Stored items
----

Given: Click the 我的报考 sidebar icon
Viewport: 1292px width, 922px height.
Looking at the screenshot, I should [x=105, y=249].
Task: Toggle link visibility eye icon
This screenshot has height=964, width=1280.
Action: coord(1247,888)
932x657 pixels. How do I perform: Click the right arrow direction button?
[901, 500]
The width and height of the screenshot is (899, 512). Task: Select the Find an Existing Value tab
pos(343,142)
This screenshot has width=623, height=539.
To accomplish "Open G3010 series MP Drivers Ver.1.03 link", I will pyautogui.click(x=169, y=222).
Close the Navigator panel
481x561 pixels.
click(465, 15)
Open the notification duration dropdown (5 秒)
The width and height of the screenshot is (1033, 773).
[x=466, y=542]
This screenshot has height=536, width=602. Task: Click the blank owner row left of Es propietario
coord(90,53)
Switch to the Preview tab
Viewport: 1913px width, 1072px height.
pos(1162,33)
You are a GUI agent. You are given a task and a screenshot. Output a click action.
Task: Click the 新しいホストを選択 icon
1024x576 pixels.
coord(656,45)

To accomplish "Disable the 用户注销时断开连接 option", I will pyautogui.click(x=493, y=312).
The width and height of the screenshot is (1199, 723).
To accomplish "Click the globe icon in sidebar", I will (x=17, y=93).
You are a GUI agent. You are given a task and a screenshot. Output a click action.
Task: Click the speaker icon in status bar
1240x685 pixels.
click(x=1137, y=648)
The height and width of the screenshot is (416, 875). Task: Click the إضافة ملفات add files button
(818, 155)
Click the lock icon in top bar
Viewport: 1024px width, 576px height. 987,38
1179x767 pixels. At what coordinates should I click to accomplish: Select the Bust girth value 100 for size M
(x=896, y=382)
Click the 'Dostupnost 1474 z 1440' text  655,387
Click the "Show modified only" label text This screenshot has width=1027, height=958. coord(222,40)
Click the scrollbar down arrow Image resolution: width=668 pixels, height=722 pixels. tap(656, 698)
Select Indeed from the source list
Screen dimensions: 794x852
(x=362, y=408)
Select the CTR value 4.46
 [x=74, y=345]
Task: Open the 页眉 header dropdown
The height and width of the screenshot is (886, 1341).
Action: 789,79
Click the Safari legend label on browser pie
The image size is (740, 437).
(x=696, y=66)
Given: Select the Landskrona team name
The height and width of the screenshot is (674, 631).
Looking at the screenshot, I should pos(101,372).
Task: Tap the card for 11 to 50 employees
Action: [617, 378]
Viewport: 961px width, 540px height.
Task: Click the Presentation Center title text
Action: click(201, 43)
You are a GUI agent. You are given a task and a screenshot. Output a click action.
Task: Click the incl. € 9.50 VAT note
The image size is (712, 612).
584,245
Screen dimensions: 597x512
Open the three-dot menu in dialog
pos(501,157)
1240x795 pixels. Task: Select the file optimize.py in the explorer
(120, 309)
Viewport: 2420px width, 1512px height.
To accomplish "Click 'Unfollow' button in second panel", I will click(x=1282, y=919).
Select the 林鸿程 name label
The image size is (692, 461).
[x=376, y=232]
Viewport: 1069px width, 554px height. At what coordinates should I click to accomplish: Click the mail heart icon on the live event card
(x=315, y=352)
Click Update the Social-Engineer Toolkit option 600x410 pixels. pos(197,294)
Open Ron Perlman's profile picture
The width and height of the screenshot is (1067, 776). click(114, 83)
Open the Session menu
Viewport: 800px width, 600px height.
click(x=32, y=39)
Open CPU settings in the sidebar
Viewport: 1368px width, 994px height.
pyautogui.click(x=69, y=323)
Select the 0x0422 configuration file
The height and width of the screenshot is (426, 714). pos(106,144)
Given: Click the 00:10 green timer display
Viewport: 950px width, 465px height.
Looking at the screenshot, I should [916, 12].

----

▸ WHAT NEEDS TO BE DONE:
All lines from the one containing "Open the three-dot menu in dialog" to the end of the records, both ends included, should be printed exactly and on their own.

▸ YOUR RESPONSE:
Open the three-dot menu in dialog
pos(501,157)
1240x795 pixels. Task: Select the file optimize.py in the explorer
(120, 309)
Viewport: 2420px width, 1512px height.
To accomplish "Click 'Unfollow' button in second panel", I will click(x=1282, y=919).
Select the 林鸿程 name label
The image size is (692, 461).
[x=376, y=232]
Viewport: 1069px width, 554px height. At what coordinates should I click to accomplish: Click the mail heart icon on the live event card
(x=315, y=352)
Click Update the Social-Engineer Toolkit option 600x410 pixels. pos(197,294)
Open Ron Perlman's profile picture
The width and height of the screenshot is (1067, 776). click(114, 83)
Open the Session menu
Viewport: 800px width, 600px height.
click(x=32, y=39)
Open CPU settings in the sidebar
Viewport: 1368px width, 994px height.
pyautogui.click(x=69, y=323)
Select the 0x0422 configuration file
The height and width of the screenshot is (426, 714). pos(106,144)
Given: Click the 00:10 green timer display
Viewport: 950px width, 465px height.
Looking at the screenshot, I should [916, 12].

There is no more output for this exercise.